I am not a fan of changing original programs, but if your upper body is coming along how you want it, maybe try Korte 3x3 for just the SQ.


I've spent about $2200 with Biotest but I don't know when I actually became a level 4.


Right under that bone on my neck.


Hamstrings, abs, lowerback. Do those three things (and work on your form) and your squat will go up.



A number of people are doing well on 5/3/1, including myself. I can't think of a reason you could not just do the 5/3/1 squat and dead days and do your body building type workouts for the upper body the rest of the week.


What do you want out of squatting? (bigger squat, bigger legs, more glute/hip meat , athleticism?)


Well I don't play any sports. I would like bigger legs and strength. I just finished a HP Mass cycle which I thought was geared more towards size so would like to lift some heavier weights now and build some strength.


What would you suggest for hamstrings and lower back? I don't have a glute ham raise at my gym.


Good mornings




Regarding the lumbar flexion, I hear some people say it's horrible, and other like Stallion here find that in this case, it was not bad at all. I've noticed that almost all the women I've trained and competed with have some degree of lumbar flexion going below parallel. Some side judges I've had even look for a bit of butt wink to confirm depth. My kid oly lifts and her squats are for real high bar ATG and yes, she has the "butt wink" too, as do the other girls in her club.
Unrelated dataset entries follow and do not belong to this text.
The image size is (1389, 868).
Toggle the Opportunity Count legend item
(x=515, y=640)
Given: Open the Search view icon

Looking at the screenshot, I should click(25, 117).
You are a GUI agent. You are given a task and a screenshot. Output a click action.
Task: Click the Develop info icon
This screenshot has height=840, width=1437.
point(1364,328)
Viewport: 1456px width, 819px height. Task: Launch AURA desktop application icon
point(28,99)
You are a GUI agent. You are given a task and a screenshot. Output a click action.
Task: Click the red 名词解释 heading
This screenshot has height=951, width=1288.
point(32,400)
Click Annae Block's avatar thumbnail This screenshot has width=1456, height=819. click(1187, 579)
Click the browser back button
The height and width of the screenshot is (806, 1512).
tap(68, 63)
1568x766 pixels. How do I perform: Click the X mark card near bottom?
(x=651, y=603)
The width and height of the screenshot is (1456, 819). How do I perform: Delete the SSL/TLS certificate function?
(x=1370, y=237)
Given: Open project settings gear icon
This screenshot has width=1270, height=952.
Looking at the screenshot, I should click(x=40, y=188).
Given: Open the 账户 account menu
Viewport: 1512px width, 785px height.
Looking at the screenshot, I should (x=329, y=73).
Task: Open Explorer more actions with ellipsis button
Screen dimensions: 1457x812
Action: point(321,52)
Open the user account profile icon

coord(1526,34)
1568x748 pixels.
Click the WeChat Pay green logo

So what's the verdict, is the amount of lumbar flexion in the OPs squat good, bad or ugly? Personally it's caused no issue for me, but my best squat is only 270, maybe not enough weight to cause a problem?


If I get the 'butt wink' doing a power squat (low bar, widish stance) by hips and back will be killing me the next day . But doing it high bar narrowish stance a little lower back flexion doesn't seem to hurt me. I still focus on not doing it but if it does on that latter type of squat I don't worry about it. Btw, nice squat, most of the guys at my college rec. center can't even do a parallel or lower squat with that weight. I'm glad I have another gym to go to.

To the OP, here's some exercises for your hams, hips, glutes, lower back in no particular order.

-Good mornings (lots of variety here: stance, bar position, plates under heel or front of foot, chains, bands, squat GM, etc)
-swiss ball leg curls
-stiff legged deadlifts and romanian
-reverse hyper
-back extensions
-dimel deadlifts
-one leg sldl
-box squats

Of those, box squats and GMs are the lifts that have the most correlation to my squat, but tbh honest I'm still learning what works best for me.


nearly every single guy at my gym does that butt wink at the bottom, and i dno't think anyone has lower back issues.